● **Extracted entries**:
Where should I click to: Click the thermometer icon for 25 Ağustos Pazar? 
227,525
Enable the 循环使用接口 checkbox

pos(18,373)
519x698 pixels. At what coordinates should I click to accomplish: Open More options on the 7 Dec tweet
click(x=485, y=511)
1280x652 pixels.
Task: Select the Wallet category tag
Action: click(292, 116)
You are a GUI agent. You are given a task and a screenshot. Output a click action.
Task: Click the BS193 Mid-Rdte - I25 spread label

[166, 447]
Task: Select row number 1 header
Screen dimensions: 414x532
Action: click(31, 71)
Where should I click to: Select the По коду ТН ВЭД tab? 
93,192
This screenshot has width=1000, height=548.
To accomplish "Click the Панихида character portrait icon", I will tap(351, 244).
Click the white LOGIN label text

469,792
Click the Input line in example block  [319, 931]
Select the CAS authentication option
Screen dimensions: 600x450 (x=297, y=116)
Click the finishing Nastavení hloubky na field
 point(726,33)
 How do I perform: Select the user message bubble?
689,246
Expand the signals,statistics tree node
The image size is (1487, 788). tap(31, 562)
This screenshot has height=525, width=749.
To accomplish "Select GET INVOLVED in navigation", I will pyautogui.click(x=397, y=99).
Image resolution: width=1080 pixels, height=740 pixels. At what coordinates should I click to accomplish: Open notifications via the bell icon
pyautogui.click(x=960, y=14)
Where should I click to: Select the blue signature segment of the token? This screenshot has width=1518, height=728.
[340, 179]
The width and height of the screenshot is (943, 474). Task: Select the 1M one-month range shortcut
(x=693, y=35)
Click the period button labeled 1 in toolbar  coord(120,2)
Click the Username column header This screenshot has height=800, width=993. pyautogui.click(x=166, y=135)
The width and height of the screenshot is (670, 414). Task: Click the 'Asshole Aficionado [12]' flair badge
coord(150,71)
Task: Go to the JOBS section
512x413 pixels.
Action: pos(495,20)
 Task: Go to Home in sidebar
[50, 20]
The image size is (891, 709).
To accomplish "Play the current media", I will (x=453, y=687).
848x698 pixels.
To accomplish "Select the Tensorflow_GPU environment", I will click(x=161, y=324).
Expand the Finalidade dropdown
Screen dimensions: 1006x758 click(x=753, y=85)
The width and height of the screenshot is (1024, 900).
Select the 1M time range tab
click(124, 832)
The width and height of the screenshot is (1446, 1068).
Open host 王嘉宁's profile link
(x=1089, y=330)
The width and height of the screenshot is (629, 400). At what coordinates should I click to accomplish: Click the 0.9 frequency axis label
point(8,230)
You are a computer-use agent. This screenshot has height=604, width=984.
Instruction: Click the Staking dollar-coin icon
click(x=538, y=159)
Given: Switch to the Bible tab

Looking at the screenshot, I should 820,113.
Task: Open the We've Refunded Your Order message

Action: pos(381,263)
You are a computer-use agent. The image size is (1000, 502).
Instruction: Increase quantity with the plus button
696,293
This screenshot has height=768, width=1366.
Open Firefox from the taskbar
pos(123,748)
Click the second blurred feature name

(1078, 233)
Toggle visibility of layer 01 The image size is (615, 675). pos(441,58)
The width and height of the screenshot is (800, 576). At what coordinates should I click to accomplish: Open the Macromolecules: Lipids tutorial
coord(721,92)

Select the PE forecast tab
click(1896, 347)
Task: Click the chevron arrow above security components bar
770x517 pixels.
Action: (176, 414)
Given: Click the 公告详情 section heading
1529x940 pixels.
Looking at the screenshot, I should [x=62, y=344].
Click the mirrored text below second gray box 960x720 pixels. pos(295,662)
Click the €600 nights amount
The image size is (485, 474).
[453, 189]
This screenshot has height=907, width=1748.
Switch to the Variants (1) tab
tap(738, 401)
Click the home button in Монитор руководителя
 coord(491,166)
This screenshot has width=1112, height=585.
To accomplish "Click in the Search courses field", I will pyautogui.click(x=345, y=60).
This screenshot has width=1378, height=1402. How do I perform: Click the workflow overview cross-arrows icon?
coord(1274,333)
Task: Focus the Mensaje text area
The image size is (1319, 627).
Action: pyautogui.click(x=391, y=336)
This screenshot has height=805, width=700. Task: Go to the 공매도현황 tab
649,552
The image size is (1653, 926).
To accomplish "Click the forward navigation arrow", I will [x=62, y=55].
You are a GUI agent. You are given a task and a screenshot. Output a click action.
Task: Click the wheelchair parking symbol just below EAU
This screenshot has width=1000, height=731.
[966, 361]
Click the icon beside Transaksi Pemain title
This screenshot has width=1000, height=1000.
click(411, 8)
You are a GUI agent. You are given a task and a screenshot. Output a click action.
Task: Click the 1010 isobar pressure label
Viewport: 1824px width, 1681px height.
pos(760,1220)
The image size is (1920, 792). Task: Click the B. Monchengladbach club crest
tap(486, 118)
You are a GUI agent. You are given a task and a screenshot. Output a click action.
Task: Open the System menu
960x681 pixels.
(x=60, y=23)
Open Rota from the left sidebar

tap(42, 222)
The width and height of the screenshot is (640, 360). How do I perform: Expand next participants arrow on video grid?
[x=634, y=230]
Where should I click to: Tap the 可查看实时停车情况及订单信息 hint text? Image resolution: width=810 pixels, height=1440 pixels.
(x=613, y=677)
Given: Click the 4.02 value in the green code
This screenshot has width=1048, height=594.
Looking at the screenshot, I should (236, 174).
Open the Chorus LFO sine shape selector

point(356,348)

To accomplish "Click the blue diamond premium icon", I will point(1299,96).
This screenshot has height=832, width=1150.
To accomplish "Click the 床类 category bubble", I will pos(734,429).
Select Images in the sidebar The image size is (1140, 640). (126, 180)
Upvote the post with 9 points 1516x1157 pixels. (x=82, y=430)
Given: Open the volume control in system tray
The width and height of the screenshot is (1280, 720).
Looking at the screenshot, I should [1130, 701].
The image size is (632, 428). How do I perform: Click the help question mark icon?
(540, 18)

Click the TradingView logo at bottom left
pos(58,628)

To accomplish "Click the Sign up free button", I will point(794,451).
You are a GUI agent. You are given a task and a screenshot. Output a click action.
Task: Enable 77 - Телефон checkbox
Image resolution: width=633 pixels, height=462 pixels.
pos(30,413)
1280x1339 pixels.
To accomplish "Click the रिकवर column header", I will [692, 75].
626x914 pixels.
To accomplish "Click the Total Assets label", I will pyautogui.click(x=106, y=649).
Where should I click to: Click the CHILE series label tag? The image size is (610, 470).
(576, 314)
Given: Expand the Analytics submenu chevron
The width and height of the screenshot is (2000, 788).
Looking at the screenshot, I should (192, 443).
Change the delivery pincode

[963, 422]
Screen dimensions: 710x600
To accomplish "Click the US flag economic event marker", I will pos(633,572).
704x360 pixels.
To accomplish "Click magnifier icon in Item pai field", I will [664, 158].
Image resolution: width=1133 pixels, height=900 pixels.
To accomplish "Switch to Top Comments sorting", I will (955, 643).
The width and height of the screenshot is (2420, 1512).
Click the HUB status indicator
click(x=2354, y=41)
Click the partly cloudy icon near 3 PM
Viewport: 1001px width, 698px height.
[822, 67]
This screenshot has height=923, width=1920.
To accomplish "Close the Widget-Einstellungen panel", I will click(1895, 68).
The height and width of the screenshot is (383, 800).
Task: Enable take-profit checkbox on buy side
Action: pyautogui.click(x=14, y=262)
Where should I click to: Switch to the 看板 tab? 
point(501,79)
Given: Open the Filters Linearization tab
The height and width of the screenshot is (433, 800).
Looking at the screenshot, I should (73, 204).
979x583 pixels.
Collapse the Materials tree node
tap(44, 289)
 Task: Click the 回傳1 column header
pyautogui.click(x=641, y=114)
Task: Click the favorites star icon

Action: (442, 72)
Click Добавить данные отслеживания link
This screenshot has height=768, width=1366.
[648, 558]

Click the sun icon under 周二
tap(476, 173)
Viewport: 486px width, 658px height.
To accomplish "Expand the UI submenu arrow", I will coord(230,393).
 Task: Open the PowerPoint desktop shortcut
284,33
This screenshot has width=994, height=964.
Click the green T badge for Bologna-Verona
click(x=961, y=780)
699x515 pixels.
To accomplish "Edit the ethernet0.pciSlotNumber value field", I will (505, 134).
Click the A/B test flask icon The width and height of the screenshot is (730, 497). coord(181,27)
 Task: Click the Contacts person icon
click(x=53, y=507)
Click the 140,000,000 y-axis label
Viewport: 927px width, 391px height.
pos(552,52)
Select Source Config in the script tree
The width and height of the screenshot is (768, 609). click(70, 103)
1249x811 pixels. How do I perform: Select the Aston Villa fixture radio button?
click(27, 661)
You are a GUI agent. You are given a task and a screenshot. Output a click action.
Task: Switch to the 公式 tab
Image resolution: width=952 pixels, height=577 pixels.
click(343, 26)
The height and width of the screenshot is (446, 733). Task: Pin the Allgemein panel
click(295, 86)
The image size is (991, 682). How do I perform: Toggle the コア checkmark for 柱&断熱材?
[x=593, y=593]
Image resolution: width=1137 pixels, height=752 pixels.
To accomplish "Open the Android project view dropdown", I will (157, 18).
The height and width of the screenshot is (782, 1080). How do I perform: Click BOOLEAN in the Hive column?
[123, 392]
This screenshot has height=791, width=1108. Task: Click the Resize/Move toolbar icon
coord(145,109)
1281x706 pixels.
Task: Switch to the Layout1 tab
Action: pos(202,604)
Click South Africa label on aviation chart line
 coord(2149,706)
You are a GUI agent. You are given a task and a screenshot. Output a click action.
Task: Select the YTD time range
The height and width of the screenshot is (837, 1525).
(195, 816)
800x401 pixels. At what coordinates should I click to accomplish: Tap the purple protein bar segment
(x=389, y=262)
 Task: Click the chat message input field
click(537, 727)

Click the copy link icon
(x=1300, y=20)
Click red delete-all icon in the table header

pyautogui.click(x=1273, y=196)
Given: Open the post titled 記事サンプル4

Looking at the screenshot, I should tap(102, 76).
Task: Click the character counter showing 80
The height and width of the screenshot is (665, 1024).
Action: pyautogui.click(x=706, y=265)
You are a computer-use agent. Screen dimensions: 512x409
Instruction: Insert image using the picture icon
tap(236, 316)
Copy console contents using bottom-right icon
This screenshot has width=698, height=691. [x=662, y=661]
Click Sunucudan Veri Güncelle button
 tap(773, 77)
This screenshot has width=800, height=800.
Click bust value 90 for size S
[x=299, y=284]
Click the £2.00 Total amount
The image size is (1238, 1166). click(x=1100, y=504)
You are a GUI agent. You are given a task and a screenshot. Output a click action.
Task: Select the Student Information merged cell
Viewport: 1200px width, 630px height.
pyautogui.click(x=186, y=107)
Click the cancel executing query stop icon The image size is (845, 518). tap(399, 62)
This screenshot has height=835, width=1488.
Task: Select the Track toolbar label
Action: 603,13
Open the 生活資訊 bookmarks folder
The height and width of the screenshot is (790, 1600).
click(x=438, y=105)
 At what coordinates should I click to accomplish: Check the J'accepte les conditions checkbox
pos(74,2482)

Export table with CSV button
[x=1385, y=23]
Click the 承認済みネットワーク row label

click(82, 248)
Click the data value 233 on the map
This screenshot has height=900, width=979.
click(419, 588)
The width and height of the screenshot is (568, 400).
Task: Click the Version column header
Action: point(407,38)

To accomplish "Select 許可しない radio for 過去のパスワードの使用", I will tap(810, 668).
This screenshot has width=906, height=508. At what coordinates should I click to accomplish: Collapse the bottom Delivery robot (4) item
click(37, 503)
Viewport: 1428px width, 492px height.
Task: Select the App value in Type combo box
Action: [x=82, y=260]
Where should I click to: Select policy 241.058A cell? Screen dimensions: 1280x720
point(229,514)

● **Description of the task**: Exactly how many lines in the data above contain the word "computer"? Respond with the number and nothing more.

● **Reply to the task**: 3